言うと潮海は考え込むようにじっと問題を見つめた後、小さく息を漏らした。


「あんた……さっきは基礎もままならなかった癖に……ほんとに大した集中力ね」


潮海の感想を無視して、僕は気になったことを尋ねる。


「潮海お前、門限厳しいの?」


「それなりよ。女の子なら珍しくもないでしょ。ていうかお前って何よ。三咲のくせに。本性表したわね……」


アドレナリンでも出ているのか、潮海に対してつっかえることもなく、普通に言葉が出てくるが、あまり気にならない。どうせ潮海には何度か本音を漏らしてしまっている。

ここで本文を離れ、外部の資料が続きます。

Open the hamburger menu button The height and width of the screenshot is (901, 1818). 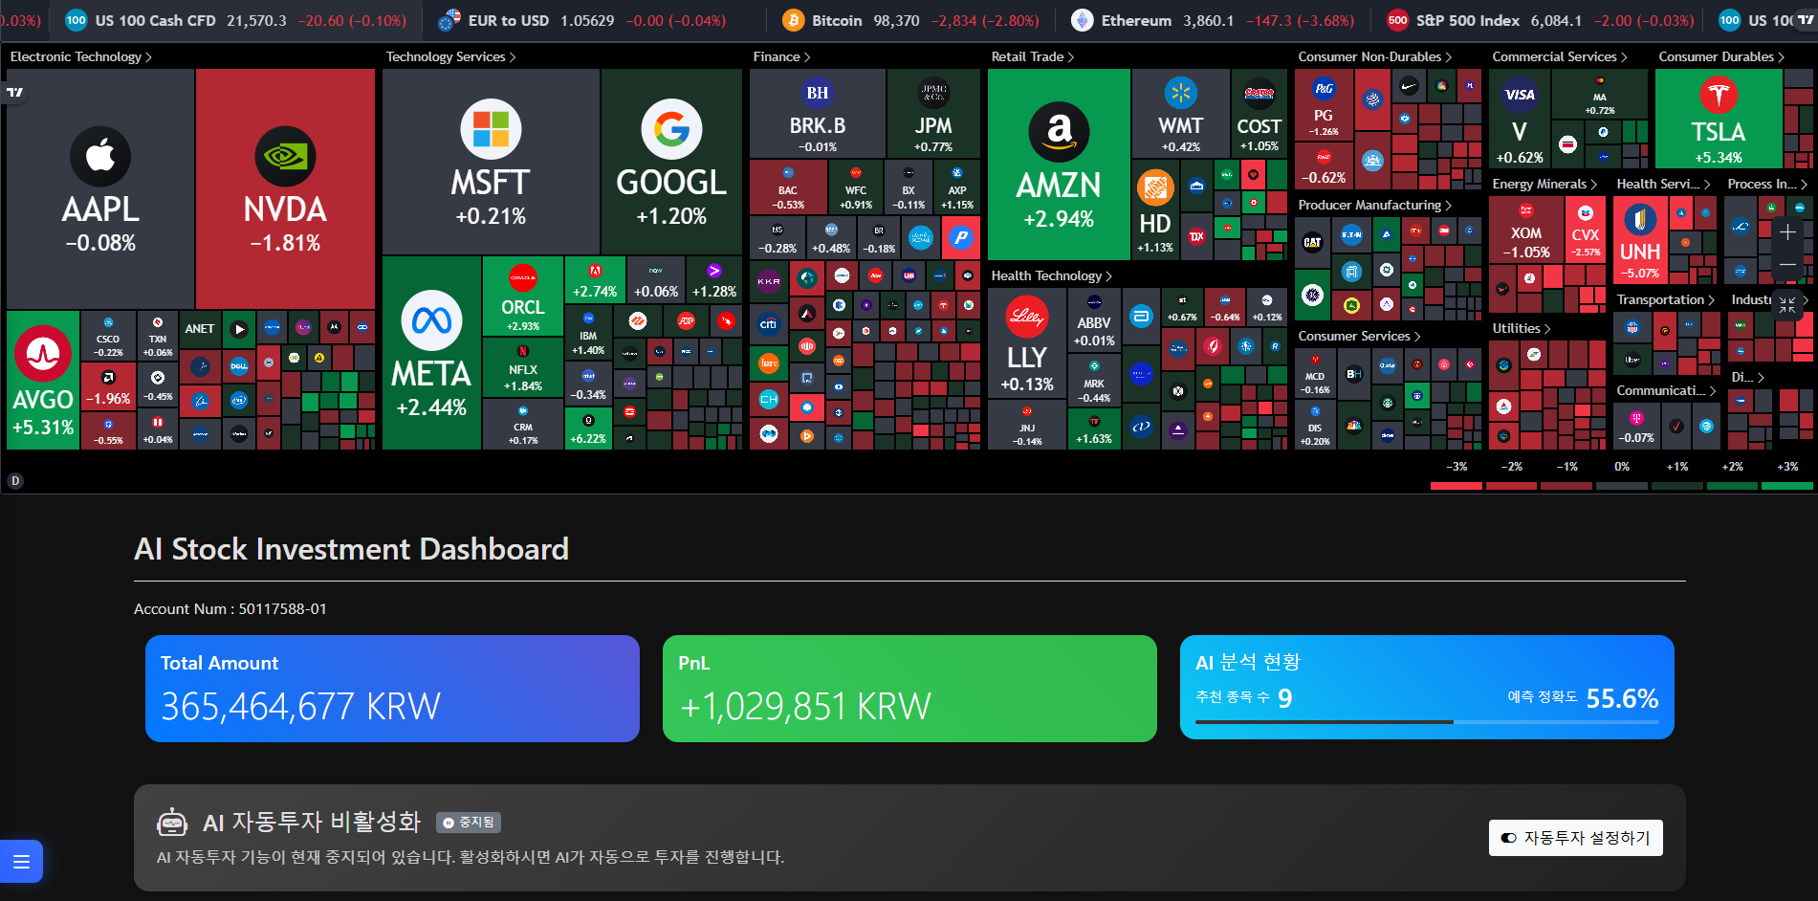coord(21,862)
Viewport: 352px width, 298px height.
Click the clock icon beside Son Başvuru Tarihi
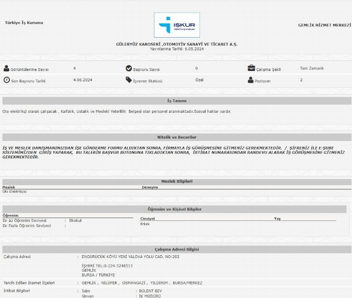point(7,80)
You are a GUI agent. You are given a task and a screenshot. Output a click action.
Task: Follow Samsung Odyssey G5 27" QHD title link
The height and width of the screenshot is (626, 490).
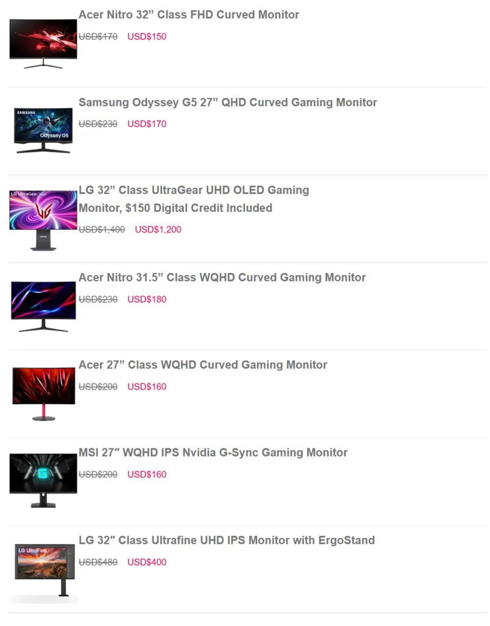click(227, 103)
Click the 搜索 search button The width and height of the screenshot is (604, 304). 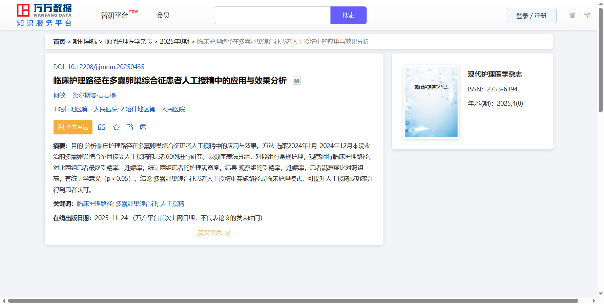pos(348,15)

「まぁ、あんたはちゃんと会話できるだけまだマシかしら」


「は?」


言ってる意味がわからず声が漏れるが、潮海は無視して氷織に目をやる。


「ひおりん、どうする?」


「……んぅ」


潮海の質問に氷織は意味のない声を漏らした。

なるほど。明らかに僕より集中してるのがわかる。なんか目のハイライト消えてるもん。


「まだやりたいのね……しかたないか。本当はひおりんを送ってあげたいんだけど……」


潮海は慣れているのか、呆れたような声でそうぼやく。


「いいよ。僕が送ってくし」


再び問題に意識を向けはじめながら、脳死で潮海の言葉に反応する。無意識にこうるさい潮海に早く帰ってもらいたいと思っているのかもしれない。


「はぁ?なんであなたに任せないといけないのよ」


「僕しかいねんだからそりゃそうなるだろが。一人で帰らせるならそれでもいいけど?」


「くっ、まぁ、いないよりはマシかしらね。ひおりん気をつけてね!見ての通り、そいつ普段は猫被ってるのよ!」


「……ん。バイバイあまち」


氷織は聞いているんだか、聞いていないんだか、潮海の方に視線を向けず、ペンを持たない手を小さく振りながらそう言った。


「はぁ……本当に気をつけるのよ?それじゃあね」


潮海は会計だけ済ませると、氷織の様子に変わらず呆れ顔で帰って行った。